Crude oil is used to produce gasoline and other fuels, and it’s also a major investment commodity. Prices can swing with the collective mood on Wall Street. Recently benchmark oil has fluctuated between $95 and $99 a barrel as investors gauge how Europe deals with Greece’s debt crisis and the debate goes on in Washington over spending and the U.S. debt ceiling.

Every day, we hear more about what governments are doing to get their sovereign debt under control,” independent analyst Andrew Lipow said. “But you don’t see results, and that leads some people to think we’re headed in the wrong direction.”

The dollar fell against other currencies on Tuesday, sending some investors to commodities like

oil. Oil, which is traded in dollars, tends to rise as the dollar falls and makes crude cheaper for investors holding foreign currency.

A broad stock market rally also helped push oil higher. The Dow Jones industrial average, the Nasdaq and the S&P 500 index all rose about 2 percent in afternoon trading.

Benchmark West Texas Intermediate crude for August delivery rose $1.57 to settle at $97.50 per barrel on the New York Mercantile Exchange. Brent crude, which is used to price many international oil varieties, gained $1.01 to settle at $117.06 per barrel on the ICE Futures exchange.

Some upbeat economic news supported higher oil on Tuesday as well. The Commerce Department said construction of new homes grew by 14.6 percent last month. Builders began work on a seasonally adjusted 629,000 homes in June. That’s about half of what economists say is needed to sustain a healthy housing market. Still, analysts consider it a positive sign for the battered industry.
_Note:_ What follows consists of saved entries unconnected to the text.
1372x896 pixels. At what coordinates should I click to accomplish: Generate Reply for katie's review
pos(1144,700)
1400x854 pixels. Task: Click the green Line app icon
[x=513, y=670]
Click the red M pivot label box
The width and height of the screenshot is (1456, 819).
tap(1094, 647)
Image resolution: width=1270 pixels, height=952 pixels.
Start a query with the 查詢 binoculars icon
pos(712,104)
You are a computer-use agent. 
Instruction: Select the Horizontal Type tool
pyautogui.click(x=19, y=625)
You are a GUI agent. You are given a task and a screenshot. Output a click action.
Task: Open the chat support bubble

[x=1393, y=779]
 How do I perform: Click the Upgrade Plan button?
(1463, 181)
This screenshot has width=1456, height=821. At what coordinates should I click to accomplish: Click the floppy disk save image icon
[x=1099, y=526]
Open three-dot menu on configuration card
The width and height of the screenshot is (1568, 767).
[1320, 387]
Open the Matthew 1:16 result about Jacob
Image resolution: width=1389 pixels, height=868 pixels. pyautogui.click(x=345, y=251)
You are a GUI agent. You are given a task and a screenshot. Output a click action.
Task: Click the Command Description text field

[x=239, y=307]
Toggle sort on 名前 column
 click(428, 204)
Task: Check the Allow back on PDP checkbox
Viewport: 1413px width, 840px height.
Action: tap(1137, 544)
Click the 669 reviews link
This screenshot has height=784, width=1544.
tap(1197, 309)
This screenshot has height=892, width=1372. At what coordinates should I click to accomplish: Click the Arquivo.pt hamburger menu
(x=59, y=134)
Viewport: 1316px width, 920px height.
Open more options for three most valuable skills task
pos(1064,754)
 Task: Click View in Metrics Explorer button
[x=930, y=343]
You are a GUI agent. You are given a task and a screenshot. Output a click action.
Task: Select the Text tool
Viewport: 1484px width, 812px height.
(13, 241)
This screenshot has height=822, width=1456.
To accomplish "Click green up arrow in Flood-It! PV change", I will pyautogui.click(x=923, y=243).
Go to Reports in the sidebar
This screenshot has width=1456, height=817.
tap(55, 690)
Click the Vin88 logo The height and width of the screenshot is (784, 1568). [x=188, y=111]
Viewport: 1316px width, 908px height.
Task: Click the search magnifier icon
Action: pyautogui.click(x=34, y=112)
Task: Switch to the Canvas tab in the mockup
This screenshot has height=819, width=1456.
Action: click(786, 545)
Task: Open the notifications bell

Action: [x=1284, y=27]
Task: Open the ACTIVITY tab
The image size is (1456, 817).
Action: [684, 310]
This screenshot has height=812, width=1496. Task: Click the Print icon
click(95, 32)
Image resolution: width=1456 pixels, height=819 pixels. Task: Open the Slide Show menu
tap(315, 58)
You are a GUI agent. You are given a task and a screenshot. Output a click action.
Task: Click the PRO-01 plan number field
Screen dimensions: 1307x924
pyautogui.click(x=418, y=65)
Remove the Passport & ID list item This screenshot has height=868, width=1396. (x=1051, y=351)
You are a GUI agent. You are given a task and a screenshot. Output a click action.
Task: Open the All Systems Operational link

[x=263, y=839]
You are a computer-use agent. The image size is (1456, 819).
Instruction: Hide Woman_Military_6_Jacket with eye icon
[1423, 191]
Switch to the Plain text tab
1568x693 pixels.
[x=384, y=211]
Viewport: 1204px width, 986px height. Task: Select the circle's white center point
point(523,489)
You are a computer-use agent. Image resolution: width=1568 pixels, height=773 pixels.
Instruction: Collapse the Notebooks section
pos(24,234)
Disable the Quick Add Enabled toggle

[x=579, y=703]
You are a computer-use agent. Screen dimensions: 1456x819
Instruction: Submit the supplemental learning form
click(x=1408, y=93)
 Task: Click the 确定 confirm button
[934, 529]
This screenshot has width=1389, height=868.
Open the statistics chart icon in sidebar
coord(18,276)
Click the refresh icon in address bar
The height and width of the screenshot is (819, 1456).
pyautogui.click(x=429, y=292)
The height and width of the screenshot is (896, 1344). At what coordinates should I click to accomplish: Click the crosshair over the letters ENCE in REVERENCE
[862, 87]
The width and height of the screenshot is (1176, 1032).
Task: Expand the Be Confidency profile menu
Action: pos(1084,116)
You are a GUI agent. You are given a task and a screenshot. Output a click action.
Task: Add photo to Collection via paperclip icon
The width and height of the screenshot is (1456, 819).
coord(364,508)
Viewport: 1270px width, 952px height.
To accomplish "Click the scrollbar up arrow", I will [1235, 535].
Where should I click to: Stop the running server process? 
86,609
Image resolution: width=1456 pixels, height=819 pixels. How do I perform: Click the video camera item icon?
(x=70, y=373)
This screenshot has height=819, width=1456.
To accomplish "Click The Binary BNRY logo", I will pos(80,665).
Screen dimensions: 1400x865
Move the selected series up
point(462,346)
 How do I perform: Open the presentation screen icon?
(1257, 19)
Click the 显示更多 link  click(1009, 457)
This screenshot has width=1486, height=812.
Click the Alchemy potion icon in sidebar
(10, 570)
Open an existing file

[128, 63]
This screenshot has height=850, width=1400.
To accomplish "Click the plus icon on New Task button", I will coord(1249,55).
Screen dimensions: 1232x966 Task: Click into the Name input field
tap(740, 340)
The housing market and the unemployment rate are key factors in the nation’s economic recovery, which most view as sluggish at best right now. When more people head back to work and buy homes, oil and gas demand is expected to rise.

Gasoline pump prices rose less than a penny Tuesday to a national average $3.678 per gallon, according to AAA, Wright Express and Oil Price Information Service. A gallon of regular is about 31 cents cheaper than it was when prices peaked in early May. It’s still almost 96 cents more than the same time last year.

MasterCard SpendingPulse reported that motorists continued to cut back on gasoline in the U.S. for the 17th consecutive week. Its weekly survey of credit card purchases estimates that Americans bought 1.1 percent less gas than the same period last year, based on a four-week average.

In other Nymex trading for August contracts, heating oil added 2.03 cents to settle at $3.098 per gallon, while gasoline futures gained 1.75 cents to settle at $3.1149 per gallon. Natural gas fell 1.3 cents to settle at $4.511 per 1,000 cubic feet.